As filhas do falecido coronel, texto de Katherine Mansfield considerado uma obra-prima do conto moderno, foi escrito em circunstâncias difíceis. Muito debilitada pela doença que a assombrava havia quatro anos, a escritora sentia que a morte poderia chegar antes de terminar a história das duas irmãs solteironas que perdiam a perspectiva de suas vidas com a morte do pai. Duas irmãs de idade avançada, que se relacionavam uma com a outra e com o mundo como duas mocinhas, despreparadas para tudo e para cada coisa, do supérfluo ao essencial.
Afugentar a morte
“Estar viva e ser escritora é o bastante”, Katherine escrevera uma vez em seu diário, em 1917. Mas, naquela manhã, sabia que estava longe do que lhe bastava. “Ao menos, a escrita”, pensava debruçada sobre Josephine e Constantia, suas personagens. “Ao menos, isso”, escrevia, afugentando a morte com as palavras, comprovando a cada nova página que continuava viva. Escrevia furiosamente, para que o corpo não desistisse no meio do caminho. “Escrevo o mais rápido que posso, com medo de morrer antes de terminar”, pôs em seu diário. Durante semanas, entregou-se ao trabalho, aguçando ainda mais a sua literatura, afinando-a com a sua visão de mundo. Enquanto a morte, o imenso monstro, se aproximava, Katherine se voltava para o que havia de menor. “São as fagulhas contidas no cotidiano que me interessam”, disse por carta a uma amiga, “quando o relâmpago de toda uma existência rompe repentinamente a esfera do trivial”.

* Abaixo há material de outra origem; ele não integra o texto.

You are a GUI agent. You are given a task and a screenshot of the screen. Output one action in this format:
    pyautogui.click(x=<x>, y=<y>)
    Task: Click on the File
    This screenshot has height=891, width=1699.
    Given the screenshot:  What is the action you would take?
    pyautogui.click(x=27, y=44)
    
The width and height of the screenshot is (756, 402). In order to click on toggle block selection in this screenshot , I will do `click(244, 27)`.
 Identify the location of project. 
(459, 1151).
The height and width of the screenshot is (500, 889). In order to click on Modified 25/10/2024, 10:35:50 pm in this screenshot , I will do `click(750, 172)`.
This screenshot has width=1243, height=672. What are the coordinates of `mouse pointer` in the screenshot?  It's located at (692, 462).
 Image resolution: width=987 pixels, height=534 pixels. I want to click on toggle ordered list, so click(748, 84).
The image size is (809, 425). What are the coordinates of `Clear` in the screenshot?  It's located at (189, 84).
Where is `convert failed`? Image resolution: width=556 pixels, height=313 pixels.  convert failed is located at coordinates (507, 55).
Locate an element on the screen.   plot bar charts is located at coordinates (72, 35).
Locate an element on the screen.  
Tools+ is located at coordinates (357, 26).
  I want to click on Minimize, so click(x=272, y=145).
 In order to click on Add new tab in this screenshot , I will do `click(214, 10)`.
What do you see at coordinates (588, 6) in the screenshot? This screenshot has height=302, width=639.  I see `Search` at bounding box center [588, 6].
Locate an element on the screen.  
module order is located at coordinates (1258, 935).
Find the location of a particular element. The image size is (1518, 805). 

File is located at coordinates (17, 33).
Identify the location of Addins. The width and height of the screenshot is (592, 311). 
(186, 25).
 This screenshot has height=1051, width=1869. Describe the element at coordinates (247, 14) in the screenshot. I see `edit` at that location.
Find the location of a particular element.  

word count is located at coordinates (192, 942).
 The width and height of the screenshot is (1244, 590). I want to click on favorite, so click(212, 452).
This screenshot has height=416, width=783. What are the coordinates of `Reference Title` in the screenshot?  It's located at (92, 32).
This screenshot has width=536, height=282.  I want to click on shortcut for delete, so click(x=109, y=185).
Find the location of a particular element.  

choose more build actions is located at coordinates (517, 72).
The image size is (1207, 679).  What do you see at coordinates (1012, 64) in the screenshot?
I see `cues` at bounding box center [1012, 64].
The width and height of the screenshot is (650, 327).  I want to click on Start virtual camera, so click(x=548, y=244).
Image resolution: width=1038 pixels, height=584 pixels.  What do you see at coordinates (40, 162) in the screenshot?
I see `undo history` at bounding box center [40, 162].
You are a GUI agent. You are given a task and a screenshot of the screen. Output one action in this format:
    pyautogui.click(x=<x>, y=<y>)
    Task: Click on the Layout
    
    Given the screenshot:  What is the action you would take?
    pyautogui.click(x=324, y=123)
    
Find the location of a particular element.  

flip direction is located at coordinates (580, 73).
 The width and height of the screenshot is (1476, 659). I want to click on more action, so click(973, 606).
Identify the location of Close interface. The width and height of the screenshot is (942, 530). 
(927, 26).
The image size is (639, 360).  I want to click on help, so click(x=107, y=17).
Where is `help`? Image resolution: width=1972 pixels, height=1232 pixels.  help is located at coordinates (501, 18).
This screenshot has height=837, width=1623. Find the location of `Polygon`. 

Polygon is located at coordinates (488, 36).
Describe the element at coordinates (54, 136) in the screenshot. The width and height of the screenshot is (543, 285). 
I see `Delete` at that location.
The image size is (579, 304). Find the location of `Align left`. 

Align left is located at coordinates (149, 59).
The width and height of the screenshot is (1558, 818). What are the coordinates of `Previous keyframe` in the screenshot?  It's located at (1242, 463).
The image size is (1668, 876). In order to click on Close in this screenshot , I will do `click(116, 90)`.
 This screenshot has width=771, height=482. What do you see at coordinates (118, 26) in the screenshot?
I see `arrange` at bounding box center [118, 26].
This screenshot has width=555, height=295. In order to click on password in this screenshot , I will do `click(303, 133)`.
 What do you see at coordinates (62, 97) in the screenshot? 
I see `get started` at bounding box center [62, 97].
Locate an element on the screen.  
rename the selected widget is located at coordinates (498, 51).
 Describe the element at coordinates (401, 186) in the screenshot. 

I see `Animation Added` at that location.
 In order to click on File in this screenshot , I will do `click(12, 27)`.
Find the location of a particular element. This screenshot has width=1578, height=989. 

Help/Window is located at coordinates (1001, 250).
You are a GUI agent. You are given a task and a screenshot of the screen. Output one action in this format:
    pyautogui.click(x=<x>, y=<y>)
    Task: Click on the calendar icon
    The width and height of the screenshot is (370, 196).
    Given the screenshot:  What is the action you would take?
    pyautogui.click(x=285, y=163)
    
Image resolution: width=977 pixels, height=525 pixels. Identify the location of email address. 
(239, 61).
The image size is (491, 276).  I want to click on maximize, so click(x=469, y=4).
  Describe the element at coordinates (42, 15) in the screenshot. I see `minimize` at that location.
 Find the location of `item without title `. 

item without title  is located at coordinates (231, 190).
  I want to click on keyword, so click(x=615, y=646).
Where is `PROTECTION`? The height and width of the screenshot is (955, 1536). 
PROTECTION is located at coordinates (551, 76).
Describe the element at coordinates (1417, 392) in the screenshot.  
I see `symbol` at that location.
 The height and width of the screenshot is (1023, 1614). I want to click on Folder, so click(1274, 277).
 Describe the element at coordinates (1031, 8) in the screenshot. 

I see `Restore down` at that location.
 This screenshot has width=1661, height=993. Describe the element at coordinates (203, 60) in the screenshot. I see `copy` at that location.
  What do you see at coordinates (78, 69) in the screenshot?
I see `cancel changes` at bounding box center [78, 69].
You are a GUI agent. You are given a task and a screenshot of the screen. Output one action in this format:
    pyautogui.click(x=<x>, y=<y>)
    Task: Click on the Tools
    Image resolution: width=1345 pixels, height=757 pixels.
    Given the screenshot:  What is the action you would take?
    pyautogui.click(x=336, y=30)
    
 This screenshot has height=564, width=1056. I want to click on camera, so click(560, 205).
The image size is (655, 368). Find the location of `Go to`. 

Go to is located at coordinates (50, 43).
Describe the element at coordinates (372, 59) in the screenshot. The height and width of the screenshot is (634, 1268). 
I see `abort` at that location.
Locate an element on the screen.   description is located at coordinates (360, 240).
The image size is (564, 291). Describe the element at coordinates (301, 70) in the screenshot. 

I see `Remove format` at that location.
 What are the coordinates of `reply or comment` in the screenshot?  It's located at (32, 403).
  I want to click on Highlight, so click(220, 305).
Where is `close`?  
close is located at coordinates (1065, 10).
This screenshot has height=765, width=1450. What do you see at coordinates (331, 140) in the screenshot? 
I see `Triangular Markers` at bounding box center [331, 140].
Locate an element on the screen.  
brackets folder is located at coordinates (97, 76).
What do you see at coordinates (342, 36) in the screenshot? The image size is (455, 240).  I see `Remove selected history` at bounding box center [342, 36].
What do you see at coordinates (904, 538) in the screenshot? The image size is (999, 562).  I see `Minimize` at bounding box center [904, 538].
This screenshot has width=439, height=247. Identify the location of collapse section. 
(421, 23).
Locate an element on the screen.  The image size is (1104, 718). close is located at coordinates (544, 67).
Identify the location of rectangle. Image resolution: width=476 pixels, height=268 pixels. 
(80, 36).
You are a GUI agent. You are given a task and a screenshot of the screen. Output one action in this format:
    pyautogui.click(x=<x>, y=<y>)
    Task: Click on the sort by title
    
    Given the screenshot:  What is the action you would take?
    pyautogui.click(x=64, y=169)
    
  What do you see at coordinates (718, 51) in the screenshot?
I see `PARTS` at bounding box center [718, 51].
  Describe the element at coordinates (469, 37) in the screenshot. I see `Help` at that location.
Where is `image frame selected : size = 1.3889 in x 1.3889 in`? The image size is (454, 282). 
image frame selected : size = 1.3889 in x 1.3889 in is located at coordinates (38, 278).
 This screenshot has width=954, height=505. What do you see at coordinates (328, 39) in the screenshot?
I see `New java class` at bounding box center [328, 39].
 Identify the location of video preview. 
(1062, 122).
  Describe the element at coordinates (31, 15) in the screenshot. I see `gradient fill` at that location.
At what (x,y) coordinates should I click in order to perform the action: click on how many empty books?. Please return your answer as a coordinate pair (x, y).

Em As filhas do falecido coronel, Josephine e Constantia receberam, quando o pai ainda estava vivo, meio surdo e martelando constantemente com a bengala no chão, a visita rara do sobrinho Cryil, que morava longe. Ao levarem o rapaz para falar com o avô, queriam que ele lhe contasse algo que havia dito antes casualmente: que o seu pai ainda gostava de merengues. Com o velho surdo, a repetição incessante da frase “papai ainda gosta de merengues” em voz cada vez mais alta causou verdadeiro mal-estar em Cryil, apesar do deleite insistente das tias de verem o avô e o neto juntos. Quando finalmente a mensagem foi entendida, o velho coronel não titubeou, “que coisa extraordinária vir de tão longe para me dizer isso!”.
A escrita de Katherine Mansfield era capaz de virar ao avesso pequenos acontecimentos, numa simplicidade enganosa. Ela preferia sempre explorar instantes da existência, em vez de tramas romanescas. Como a passagem dos merengues, que foi escrita tarde da noite. Exausta de um dia inteiro de trabalho, Katherine se arrumou para dormir, incapaz de dar mais um passo. No corredor a caminho do quarto, porém, vislumbrou Josephine, Constantia e o pobre sobrinho diante do velho coronel. As bengaladas no chão, a patética repetição “papai ainda gosta de merengues” a fez parar e rir sozinha em sua casa no silêncio escuro da noite. Sabia que não poderia dormir sem pôr aquela visão no papel, mas o seu corpo não tinha mais posição para sentar-se na dura cadeira, e nem agüentaria voltar para o escritório. O cansaço e a dor nos pulmões faziam de mínimas distâncias quilômetros. Ainda rindo, teve que parar ali mesmo no corredor, sentar-se na escada e deixar a sua mente conjecturar toda a cena, até sabê-la de cor. Depois, deitada em sua cama, escreveu toda a passagem com uma satisfação imensa.
“Mas a indizível emoção dessa atividade artística — com que se pode compará-la? E o que mais se pode desejar?”, escreveu na manhã seguinte em seu diário. “Para mim, não é só o caso de deixar a lareira acesa. É mais. É baixar a chama até que ela fique pequena, mas sem perder o fulgor.”